#### [PROVIDED DATA]
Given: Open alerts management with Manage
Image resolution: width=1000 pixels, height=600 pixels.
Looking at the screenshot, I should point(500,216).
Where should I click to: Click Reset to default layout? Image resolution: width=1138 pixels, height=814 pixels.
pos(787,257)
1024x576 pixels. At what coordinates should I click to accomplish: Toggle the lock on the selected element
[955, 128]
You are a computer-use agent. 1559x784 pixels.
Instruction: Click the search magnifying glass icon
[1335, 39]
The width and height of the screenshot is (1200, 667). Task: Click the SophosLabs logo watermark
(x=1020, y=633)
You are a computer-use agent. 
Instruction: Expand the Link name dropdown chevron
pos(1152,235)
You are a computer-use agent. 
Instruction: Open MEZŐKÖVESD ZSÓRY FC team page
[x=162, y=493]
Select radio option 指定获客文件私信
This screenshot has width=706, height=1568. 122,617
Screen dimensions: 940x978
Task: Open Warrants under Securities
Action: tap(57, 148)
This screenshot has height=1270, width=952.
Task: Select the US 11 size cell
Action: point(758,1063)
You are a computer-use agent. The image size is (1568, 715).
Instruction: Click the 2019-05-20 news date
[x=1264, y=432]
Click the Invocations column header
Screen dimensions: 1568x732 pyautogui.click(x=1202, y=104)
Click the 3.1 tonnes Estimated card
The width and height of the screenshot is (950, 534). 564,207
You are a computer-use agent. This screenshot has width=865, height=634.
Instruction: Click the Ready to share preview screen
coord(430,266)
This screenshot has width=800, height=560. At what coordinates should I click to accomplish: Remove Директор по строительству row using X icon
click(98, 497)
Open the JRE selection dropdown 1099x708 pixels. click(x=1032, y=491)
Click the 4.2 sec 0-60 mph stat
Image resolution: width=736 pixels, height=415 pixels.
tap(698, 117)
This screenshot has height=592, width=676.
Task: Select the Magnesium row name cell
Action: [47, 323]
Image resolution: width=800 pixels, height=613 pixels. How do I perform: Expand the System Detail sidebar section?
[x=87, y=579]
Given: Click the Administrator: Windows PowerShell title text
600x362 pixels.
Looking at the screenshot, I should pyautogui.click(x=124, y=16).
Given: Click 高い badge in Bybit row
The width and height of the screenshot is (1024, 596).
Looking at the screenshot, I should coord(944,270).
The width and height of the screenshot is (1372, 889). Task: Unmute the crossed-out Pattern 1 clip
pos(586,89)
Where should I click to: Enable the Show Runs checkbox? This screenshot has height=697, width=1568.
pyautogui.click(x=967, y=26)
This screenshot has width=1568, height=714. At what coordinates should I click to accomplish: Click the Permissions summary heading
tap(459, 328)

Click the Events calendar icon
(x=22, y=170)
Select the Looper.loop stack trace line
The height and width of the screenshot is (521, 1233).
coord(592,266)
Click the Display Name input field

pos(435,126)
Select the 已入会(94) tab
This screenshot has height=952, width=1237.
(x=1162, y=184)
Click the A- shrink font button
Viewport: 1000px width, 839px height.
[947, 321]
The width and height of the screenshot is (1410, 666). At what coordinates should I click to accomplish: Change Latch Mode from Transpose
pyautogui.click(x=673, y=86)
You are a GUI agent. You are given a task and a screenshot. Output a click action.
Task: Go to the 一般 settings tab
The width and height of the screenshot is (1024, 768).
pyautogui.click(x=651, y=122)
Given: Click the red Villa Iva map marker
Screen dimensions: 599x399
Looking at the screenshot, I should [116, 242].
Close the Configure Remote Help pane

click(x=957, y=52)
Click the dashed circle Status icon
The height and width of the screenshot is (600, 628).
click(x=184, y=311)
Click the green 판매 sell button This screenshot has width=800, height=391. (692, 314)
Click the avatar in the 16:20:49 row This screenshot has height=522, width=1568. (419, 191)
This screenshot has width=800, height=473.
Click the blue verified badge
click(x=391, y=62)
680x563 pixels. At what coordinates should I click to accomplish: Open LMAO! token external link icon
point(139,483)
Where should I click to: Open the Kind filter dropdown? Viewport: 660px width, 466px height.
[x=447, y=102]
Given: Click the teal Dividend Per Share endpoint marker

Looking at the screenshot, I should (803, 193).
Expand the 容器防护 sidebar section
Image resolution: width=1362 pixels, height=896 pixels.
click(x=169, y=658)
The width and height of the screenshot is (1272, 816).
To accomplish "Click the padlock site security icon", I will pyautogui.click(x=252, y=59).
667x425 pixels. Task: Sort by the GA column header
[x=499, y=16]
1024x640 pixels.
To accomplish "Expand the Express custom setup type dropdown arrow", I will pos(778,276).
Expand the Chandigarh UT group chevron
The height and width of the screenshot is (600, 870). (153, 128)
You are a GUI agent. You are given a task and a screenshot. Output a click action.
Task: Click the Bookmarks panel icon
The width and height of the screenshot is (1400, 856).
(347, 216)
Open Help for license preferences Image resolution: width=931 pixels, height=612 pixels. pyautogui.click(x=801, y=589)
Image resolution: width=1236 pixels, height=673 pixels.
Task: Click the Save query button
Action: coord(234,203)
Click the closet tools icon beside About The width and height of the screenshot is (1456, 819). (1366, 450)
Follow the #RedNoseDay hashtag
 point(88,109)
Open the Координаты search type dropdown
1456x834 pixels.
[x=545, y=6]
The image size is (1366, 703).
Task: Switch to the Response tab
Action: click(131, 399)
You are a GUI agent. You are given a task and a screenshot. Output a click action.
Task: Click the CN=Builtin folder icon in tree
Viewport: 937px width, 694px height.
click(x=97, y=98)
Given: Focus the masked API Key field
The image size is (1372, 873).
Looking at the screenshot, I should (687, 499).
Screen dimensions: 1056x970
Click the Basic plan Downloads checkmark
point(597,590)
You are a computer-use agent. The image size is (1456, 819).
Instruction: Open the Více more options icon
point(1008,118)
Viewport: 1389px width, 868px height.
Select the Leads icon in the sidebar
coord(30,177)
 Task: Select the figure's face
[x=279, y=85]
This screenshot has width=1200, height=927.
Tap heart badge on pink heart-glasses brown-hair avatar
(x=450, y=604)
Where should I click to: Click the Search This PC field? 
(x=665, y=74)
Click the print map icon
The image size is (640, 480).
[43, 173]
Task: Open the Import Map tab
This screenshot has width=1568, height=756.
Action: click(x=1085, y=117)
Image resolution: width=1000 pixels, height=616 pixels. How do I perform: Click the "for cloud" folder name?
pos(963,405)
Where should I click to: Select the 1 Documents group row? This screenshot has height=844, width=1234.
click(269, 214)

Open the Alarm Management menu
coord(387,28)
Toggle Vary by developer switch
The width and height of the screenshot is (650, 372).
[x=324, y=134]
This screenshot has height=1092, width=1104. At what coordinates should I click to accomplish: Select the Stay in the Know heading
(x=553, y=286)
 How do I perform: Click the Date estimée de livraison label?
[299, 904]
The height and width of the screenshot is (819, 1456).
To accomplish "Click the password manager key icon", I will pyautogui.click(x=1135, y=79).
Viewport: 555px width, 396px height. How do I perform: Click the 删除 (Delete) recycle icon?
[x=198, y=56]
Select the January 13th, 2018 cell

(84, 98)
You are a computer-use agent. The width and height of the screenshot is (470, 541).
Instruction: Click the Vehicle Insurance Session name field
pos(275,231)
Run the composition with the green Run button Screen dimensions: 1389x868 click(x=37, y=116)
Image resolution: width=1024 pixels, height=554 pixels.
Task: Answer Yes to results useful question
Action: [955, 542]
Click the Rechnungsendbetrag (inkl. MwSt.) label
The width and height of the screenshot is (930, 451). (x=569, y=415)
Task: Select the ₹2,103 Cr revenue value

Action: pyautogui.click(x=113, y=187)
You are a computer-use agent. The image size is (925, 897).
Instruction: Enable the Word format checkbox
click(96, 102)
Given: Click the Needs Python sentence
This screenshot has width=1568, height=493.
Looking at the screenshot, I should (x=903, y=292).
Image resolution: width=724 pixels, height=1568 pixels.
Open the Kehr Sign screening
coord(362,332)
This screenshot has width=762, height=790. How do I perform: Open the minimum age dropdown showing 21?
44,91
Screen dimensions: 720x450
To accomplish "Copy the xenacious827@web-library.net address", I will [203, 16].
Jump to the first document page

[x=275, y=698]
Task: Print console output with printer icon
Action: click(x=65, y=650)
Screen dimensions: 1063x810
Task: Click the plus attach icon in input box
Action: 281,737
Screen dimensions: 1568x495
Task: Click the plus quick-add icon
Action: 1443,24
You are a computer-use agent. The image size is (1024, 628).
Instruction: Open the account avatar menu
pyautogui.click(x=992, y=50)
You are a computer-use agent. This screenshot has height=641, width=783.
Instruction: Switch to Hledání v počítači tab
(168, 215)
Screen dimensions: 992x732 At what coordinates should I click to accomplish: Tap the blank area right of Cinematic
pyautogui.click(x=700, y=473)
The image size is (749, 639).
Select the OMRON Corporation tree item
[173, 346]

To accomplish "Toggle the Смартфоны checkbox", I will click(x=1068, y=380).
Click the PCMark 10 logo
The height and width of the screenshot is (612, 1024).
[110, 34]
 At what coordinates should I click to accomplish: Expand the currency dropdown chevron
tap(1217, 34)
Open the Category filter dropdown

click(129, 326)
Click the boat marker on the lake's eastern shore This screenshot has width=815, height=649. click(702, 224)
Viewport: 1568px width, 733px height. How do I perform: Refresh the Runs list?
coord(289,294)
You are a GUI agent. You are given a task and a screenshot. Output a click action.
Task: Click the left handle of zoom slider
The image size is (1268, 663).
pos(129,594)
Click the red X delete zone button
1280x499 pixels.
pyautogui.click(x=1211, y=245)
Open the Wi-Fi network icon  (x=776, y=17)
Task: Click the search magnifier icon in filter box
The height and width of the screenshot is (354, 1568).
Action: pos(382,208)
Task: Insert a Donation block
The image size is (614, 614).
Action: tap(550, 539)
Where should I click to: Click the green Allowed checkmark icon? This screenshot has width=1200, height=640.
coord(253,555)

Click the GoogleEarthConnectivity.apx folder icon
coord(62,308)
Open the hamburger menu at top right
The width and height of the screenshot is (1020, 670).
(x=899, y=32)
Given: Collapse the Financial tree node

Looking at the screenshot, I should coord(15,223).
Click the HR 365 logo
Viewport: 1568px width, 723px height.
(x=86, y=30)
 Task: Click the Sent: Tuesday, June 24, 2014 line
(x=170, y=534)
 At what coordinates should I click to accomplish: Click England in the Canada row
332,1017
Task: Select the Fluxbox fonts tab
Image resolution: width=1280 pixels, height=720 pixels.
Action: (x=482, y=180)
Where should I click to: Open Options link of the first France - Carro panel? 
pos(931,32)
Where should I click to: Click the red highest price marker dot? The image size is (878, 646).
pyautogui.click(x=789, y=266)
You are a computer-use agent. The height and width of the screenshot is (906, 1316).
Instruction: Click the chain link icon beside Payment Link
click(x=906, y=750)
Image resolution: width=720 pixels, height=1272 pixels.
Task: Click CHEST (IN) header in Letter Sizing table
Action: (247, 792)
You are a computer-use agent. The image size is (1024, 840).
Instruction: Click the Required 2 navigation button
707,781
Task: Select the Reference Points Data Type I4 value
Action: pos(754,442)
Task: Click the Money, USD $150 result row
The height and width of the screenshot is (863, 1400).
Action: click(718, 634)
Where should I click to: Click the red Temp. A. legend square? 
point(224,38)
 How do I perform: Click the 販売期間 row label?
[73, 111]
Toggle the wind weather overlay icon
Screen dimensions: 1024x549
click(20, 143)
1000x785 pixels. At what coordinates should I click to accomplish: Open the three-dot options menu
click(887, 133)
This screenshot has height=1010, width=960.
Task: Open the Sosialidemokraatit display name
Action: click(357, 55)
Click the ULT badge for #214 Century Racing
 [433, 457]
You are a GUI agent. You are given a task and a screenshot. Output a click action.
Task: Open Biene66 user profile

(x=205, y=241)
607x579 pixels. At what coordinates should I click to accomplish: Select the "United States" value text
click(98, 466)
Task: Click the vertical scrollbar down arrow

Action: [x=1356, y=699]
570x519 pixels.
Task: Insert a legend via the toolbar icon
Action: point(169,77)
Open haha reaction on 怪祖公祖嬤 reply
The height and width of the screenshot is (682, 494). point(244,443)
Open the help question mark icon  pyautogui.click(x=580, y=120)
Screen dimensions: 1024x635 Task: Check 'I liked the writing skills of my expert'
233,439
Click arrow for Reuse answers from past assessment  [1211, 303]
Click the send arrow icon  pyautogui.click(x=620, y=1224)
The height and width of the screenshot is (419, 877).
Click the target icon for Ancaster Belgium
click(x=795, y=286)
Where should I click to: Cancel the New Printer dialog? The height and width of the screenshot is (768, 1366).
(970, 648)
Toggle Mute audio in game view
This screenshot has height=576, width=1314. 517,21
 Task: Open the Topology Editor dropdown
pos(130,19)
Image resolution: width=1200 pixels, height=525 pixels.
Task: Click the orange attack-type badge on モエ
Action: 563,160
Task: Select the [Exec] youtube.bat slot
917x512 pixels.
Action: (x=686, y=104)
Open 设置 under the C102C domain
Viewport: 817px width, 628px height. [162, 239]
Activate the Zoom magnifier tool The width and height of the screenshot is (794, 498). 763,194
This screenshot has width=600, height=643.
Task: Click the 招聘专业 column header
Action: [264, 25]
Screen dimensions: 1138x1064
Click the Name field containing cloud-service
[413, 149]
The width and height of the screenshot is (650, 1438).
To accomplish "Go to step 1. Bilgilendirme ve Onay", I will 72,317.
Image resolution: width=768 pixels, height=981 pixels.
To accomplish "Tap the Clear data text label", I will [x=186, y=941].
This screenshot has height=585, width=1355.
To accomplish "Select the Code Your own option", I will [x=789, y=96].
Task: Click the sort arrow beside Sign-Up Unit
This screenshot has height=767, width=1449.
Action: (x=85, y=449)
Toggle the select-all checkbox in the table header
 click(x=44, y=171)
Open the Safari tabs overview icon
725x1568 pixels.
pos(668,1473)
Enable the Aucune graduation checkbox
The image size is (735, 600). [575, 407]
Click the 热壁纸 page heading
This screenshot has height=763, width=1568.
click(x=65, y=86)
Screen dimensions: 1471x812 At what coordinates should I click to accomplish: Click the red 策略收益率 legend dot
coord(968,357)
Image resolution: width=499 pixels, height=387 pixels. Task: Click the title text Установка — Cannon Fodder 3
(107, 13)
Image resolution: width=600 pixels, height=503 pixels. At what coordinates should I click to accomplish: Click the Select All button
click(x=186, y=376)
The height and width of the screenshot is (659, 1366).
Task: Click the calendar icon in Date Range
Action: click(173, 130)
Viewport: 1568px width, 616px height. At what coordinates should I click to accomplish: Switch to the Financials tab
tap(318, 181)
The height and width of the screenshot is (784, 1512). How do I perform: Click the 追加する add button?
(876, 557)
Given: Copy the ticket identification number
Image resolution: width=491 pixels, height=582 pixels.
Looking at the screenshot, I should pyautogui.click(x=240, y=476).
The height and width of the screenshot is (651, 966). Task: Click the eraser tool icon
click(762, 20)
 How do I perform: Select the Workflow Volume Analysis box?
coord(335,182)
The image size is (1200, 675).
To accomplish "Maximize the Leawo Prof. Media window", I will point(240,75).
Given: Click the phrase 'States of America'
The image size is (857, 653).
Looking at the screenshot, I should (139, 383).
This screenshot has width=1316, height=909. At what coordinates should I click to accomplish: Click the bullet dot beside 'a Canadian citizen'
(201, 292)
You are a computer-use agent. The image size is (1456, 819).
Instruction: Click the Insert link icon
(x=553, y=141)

#### [YOUR INSTRUCTIONS]
In the entries above, one line contains "Where should I click to: Open Options" and another contains "You are a computer-use agent. The height". Reproduce exactly those two lines and the lines between them, nothing else.

#### [TASK ANSWER]
Where should I click to: Open Options link of the first France - Carro panel? 
pos(931,32)
Where should I click to: Click the red highest price marker dot? The image size is (878, 646).
pyautogui.click(x=789, y=266)
You are a computer-use agent. The height and width of the screenshot is (906, 1316).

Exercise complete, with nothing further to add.